Nous recommandons que les chercheurs recueillent les commentaires des payeurs locaux dans la conception des interventions, pendant et peut-être même avant la phase de mise en œuvre financée par des subventions. Ces discussions devraient inclure l’examen de ce qui rendrait chaque intervention plus durable au-delà de la fin du financement de la subvention. Quelles preuves pourraient persuader les payeurs ou les États de couvrir l’intervention? Quelles mesures de performance les payeurs pourraient-ils utiliser pour récompenser les prestataires qui adoptent l’intervention et la mettent en œuvre comme prévu (c’est-à-dire avec fidélité)? La viabilité financière devrait-elle faire partie des propositions des candidats potentiels, avant même que le financement ne soit accordé? Ces discussions ont le potentiel d’éduquer les chercheurs sur les défis du monde réel en matière de durabilité, d’impliquer plus directement les payeurs dans l’innovation en matière de prestation de soins et de préparer les intervenants communautaires à mieux planifier la durabilité.

Nous recommandons également que les payeurs (par exemple, les États, les assureurs) utilisent la période de financement sous forme de subvention limitée dans le temps pour élaborer des modèles de paiement durables qui utiliseront des flux de financement stables pour couvrir tous les services auparavant non facturables. Par exemple, les États participant à la démonstration des cliniques de santé comportementale communautaires certifiées (CCBHC) de SAMHSA sont tenus de mettre en œuvre des taux de paiement prospectifs pour remplacer le remboursement à l’acte des services de la CCBHC. Cela implique de s’assurer que les paiements sont adéquats pour offrir un accès ouvert à des services intégrés de santé mentale et de toxicomanie, à des soutiens globaux et à des soins primaires de base. Ces dernières années, la CMS a approuvé les mesures prises par les États de démonstration de la CCBHC pour intégrer ces innovations de paiement dans leurs programmes Medicaid.
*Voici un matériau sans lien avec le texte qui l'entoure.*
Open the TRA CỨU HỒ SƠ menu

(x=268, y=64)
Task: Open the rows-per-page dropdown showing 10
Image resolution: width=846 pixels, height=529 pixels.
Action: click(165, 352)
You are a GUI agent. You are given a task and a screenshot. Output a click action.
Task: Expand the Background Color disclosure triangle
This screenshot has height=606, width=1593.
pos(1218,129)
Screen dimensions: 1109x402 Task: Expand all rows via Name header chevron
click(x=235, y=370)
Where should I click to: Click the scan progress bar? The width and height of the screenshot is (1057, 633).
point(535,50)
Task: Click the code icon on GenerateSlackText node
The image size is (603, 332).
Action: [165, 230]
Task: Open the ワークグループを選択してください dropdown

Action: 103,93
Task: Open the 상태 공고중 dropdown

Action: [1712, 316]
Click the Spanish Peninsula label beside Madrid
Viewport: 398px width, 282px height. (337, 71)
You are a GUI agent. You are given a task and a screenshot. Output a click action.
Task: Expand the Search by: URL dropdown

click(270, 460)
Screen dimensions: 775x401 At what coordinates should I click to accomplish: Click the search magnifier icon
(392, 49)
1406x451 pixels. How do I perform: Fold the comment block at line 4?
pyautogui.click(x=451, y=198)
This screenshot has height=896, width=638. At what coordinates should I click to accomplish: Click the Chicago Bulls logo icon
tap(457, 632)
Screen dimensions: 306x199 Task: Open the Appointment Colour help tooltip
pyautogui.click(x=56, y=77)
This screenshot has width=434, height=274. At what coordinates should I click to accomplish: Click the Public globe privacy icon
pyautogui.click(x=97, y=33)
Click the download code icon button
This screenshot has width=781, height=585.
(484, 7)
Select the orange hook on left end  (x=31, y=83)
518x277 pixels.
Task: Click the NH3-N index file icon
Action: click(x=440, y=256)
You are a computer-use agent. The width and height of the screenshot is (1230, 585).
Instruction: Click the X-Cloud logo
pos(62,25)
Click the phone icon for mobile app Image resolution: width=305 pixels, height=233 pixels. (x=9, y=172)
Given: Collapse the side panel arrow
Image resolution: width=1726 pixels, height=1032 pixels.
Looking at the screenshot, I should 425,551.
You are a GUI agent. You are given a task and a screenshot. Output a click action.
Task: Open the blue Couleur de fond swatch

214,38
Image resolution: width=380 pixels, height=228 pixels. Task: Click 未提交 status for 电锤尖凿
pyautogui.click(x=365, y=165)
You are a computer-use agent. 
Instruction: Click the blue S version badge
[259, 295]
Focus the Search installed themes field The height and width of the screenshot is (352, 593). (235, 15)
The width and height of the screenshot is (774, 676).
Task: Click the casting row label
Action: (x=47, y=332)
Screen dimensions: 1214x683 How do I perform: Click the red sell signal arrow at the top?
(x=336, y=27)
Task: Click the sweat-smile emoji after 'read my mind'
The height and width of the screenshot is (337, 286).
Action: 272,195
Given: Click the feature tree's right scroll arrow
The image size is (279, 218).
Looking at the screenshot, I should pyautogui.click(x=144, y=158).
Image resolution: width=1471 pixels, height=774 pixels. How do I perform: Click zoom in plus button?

La loi CARES 2020 pour lutter contre la pandémie de COVID-19 comprenait 250 millions de dollars de plus en subventions de renforcement des capacités aux fournisseurs pour créer des CCCSF dans les États non-démonstrateurs. Les bénéficiaires sont tenus de travailler avec les payeurs locaux pour développer un paiement durable similaire aux modèles adoptés dans les États de démonstration.

Des ressources substantielles sont consacrées à l’élaboration de nouvelles interventions pour lutter contre l’épidémie d’opioïdes et d’autres problèmes de consommation de substances, et à juste titre. Pour maximiser l’impact de ces ressources, il est important de porter une attention particulière à la viabilité financière des interventions. Cela comprend la réflexion dès les premières étapes sur les modifications de conception – à l’intervention, à son environnement ou aux deux – qui pourraient promouvoir la durabilité après la fin du financement de la subvention.

Note de l’auteur

Les auteurs remercient Alisa Busch, Haiden Huskamp et Hillary Richards pour leurs commentaires utiles sur une version antérieure. Notre travail sur ce sujet est soutenu par le Brandeis-Harvard NIDA Center to Improve System Performance of Substance Use Disorder Treatment: NIDA P30 DA035772.